**Written instruction**
Duplicate the part of the records that opens with the line containing "Where should I" and closes with the line containing "point(174,310)", both lines included.

--------------------------------------------------

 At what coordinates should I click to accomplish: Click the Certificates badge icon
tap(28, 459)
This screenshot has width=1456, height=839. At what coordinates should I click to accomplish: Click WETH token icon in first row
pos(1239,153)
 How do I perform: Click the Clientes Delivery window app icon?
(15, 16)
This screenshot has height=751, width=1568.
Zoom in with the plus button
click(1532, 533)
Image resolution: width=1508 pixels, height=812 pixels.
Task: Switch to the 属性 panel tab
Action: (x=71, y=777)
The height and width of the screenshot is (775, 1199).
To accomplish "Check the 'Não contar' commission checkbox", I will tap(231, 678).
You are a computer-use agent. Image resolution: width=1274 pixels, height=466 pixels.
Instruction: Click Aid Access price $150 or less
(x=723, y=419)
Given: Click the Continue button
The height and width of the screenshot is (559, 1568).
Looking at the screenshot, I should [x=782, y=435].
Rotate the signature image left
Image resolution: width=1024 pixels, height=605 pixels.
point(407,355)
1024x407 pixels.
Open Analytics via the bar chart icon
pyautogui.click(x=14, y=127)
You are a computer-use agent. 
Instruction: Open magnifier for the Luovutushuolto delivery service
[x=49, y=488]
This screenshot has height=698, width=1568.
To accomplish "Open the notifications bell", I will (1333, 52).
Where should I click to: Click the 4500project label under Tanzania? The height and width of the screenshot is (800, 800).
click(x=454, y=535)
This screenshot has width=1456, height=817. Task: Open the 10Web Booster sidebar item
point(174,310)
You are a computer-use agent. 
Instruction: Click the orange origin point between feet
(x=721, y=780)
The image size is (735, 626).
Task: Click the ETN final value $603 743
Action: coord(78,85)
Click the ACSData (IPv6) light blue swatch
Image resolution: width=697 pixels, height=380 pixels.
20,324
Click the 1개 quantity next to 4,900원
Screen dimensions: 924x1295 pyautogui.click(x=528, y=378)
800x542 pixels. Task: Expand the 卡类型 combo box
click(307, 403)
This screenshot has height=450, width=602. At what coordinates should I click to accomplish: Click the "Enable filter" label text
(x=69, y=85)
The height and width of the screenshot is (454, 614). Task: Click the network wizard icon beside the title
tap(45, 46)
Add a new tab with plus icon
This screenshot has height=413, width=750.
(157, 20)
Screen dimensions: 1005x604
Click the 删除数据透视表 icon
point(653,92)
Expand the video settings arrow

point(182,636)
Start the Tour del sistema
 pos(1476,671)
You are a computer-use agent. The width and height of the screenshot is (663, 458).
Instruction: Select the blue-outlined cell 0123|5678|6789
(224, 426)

--------------------------------------------------

**Worked solution**
Where should I click to: Click the 4500project label under Tanzania? The height and width of the screenshot is (800, 800).
click(x=454, y=535)
This screenshot has width=1456, height=817. Task: Open the 10Web Booster sidebar item
point(174,310)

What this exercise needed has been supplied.